The oldest part of today's City Hall is the so-called Saalbau (i.e. roofed hall building), which replaced a previous Romanesque style council building of 1135 on the same location. The Saalbau dates back to 1330 and is named after the Hansasaal, a 30,0 by 7,6 metres large and up to 9,58 metres tall assembly hall and core of the entire Rathaus. The hall is named after the Hanseatic League, which held an important summit in it on 19. November 1367. Noteworthy are stone figures of the Nine Worthies, the Emperor and the Privileges.

=== Tower ===

Commissioned by the Cologne guilds on 19 August 1406, the Gothic-style Ratsturm (Council tower) was built between 1407 and 1414 and reaches a height of 61 metres.

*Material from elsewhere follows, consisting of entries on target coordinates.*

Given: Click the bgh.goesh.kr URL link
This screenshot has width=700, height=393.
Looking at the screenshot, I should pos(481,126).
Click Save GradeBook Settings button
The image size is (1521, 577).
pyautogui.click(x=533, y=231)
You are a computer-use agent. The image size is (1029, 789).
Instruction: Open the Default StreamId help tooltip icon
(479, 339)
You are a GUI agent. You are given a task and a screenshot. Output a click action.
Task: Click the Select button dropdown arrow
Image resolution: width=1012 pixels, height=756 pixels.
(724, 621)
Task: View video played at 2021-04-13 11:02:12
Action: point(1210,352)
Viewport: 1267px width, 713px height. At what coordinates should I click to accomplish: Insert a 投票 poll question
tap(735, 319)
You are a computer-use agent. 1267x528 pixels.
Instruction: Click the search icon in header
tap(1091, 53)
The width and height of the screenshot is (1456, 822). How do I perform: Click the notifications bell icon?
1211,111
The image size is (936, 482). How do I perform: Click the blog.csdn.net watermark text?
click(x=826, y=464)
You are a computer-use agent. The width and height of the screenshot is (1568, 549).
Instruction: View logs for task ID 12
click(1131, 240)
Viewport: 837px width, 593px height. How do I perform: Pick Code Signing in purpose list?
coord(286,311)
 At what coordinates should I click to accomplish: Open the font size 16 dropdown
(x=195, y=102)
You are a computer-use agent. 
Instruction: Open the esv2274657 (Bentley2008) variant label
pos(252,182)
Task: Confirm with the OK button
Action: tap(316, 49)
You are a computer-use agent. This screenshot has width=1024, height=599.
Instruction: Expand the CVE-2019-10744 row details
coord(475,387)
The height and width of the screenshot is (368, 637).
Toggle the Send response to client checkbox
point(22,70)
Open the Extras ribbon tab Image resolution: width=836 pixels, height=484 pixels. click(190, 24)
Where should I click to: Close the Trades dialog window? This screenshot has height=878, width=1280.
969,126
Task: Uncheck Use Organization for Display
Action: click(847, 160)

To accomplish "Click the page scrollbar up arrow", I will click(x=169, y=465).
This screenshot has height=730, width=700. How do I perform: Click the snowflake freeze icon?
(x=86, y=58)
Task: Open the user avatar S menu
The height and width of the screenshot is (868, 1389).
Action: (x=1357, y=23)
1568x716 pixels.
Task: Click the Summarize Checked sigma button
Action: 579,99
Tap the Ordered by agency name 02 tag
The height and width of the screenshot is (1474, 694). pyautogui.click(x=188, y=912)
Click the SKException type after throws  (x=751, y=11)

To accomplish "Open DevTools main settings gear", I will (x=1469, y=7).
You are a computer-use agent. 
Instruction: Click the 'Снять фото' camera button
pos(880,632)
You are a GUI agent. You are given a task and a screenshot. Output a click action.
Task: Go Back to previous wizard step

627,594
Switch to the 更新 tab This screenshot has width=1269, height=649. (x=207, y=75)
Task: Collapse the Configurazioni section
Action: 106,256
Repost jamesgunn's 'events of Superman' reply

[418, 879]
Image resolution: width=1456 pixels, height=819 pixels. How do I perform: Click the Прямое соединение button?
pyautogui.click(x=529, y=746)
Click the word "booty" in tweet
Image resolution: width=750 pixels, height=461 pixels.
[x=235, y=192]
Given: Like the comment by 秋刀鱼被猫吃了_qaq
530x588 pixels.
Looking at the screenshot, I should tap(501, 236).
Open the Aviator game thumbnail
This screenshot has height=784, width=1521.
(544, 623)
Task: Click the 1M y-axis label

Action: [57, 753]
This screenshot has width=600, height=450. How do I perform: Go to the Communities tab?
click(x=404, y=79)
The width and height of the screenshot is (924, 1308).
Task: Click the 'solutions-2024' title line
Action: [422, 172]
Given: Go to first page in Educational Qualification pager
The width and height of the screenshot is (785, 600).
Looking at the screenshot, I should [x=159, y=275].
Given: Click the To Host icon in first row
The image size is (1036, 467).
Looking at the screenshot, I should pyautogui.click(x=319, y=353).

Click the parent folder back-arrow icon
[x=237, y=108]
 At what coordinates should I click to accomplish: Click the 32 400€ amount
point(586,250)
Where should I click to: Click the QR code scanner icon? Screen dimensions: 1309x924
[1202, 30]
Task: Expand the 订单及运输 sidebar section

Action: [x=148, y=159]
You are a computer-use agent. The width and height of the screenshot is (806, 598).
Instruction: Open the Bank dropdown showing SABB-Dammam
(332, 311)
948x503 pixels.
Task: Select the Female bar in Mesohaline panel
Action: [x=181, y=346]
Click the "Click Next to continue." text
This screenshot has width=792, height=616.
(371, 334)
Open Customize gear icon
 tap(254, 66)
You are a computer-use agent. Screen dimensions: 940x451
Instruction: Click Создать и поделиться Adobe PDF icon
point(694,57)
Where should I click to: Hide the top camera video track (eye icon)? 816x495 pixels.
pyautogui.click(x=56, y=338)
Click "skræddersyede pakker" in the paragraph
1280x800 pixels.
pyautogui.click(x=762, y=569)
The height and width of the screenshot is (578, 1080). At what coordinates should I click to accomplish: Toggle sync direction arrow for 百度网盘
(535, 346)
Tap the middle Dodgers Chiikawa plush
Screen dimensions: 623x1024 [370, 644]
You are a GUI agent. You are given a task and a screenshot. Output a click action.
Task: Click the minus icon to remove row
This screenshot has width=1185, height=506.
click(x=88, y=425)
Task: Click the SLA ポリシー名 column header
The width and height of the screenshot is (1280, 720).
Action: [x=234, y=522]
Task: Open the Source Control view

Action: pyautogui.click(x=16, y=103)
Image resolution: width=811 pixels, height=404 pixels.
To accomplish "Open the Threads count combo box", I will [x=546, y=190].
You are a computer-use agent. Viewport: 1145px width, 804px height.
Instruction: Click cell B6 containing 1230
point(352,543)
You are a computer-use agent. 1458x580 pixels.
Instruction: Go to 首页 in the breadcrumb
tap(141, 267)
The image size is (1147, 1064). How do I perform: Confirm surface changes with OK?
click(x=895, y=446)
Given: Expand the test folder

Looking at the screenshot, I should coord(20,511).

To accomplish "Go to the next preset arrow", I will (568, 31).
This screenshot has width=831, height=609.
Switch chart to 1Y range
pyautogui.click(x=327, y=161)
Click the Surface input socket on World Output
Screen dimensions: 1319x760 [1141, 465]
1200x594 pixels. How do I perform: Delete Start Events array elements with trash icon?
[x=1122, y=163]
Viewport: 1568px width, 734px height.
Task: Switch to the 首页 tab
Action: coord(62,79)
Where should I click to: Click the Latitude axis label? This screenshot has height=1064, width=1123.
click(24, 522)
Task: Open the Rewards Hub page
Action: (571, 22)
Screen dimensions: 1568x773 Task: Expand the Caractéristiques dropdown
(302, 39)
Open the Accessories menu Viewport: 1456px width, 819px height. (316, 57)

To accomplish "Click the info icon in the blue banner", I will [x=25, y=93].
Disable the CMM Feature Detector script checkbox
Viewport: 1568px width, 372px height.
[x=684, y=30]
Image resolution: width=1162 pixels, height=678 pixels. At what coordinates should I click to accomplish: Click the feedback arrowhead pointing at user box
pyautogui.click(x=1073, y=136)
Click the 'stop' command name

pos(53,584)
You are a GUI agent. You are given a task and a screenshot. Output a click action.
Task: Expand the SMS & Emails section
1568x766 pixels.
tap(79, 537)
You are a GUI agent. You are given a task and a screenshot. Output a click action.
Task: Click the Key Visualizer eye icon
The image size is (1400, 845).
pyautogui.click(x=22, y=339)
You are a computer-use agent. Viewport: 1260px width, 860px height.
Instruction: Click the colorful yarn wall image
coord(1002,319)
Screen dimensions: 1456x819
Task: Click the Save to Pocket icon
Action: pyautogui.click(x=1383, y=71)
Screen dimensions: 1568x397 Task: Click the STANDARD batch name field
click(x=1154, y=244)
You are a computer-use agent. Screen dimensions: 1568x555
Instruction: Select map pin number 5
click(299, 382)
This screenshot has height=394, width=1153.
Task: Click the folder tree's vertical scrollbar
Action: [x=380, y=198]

It consists of five storeys and the so-called Ratskeller (Council cellar). Its purpose was mainly to store documents, but one of the lower floors also housed the Senatssaal (i.e. hall of the Cologne Senate). While being heavily damaged during the bombing of Cologne in World War II, the tower – including the many exterior stone figures – has been restored entirely. Curiously, beneath the statue of Konrad von Hochstaden, there is a grotesque male character performing autofellatio. Four times daily, a carillon (German: Glockenspiel) is played by the tower's bells.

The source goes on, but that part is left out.